Centers must identify persons at risk for developing pressure ulcers. Some persons are at greater risk than others. And the person’s risk may increase during an illness (cold, flu) or when his or her condition changes. Many pressure ulcers occur within the first 4 weeks of admission to a nursing center. A person at risk can develop a pressure ulcer within 2 to 6 hours after the onset of pressure. The center must develop a comprehensive care plan to meet the person’s needs. The care plan must include measures to reduce or remove the person’s risk factors.
Risk factors
Pressure is the major cause of pressure ulcers. Shearing and friction are important factors. They also cause skin breakdown (Box 36-1) that can lead to a pressure ulcer. Risk factors include breaks in the skin, poor circulation to an area, moisture, dry skin, and irritation by urine and feces. Older and disabled persons are at great risk for pressure ulcers. Their skin is easily injured. Causes include age-related skin changes, chronic disease, and general debility.

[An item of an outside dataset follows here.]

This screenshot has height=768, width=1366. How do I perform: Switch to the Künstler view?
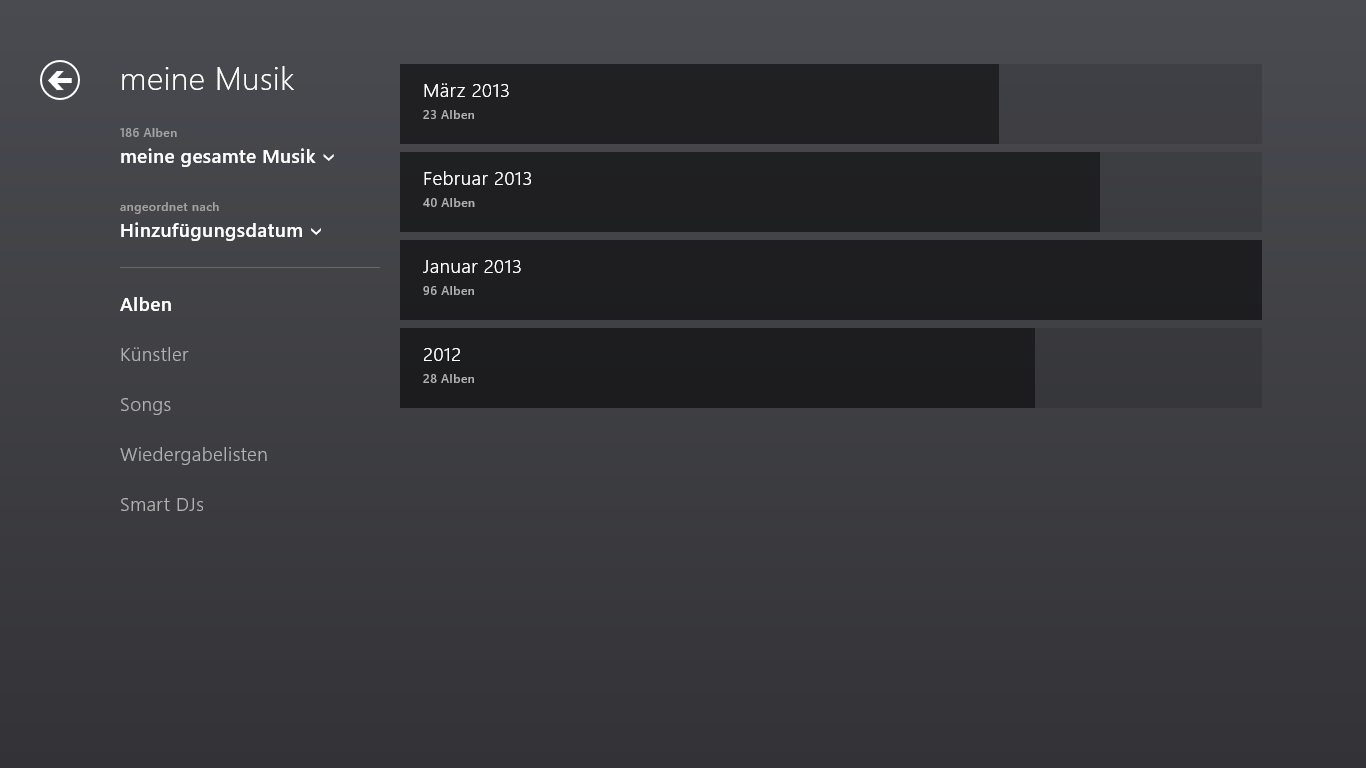click(154, 355)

Unrelieved pressure squeezes tiny blood vessels. The skin does not receive oxygen and nutrients. Tissues die and a pressure ulcer forms when the skin is starved of oxygen and nutrients for too long. For example, pressure occurs when the skin over a bony area is squeezed between hard surfaces (Fig. 36-3). The bone is one hard surface. The other is usually the mattress or chair seat. Squeezing or pressure prevents blood flow to the skin and underlying tissues. Oxygen and nutrients cannot get to the cells. Involved skin and tissues die.
Friction scrapes the skin, causing an open area. The open area needs to heal. A good blood supply is needed. A poor blood supply or an infection can lead to a pressure ulcer.
Shear occurs when the person slides down in the bed or chair. Blood vessels and tissues are damaged. Blood flow to the area is reduced.
Persons at risk
Persons at risk for pressure ulcers are those who:
• Have poor fluid balance. Fluid balance is needed for healthy skin.
• Are obese or very thin. Friction can damage the skin.
• Refuse care. The person needs proper care to prevent pressure ulcers. The CMS requires that the person make informed choices. The center and resident must discuss the person’s condition, treatment options, expected outcomes, and problems from refusing treatment. The center must address the person’s concerns and offer options if a certain treatment is refused. The presence of a “Do Not Resuscitate” order (Chapter 48) does not mean the person is refusing measures to prevent or treat a pressure ulcer. It only means that the person will not be resuscitated in the event of a cardiac or respiratory arrest.
• Have a healed pressure ulcer. According to the CMS, areas of healed Stage 3 or 4 pressure ulcers are more likely to recur. See “Pressure Ulcer Stages.”
Pressure ulcer stages
In persons with light skin, a reddened bony area is the first sign of a pressure ulcer. In persons with dark skin, skin color may differ from surrounding areas. The color change remains after the pressure is relieved. The area may feel warm or cool. The person may complain of pain, burning, tingling, or itching in the area. Some persons do not feel anything unusual. Box 36-2 describes pressure ulcer stages.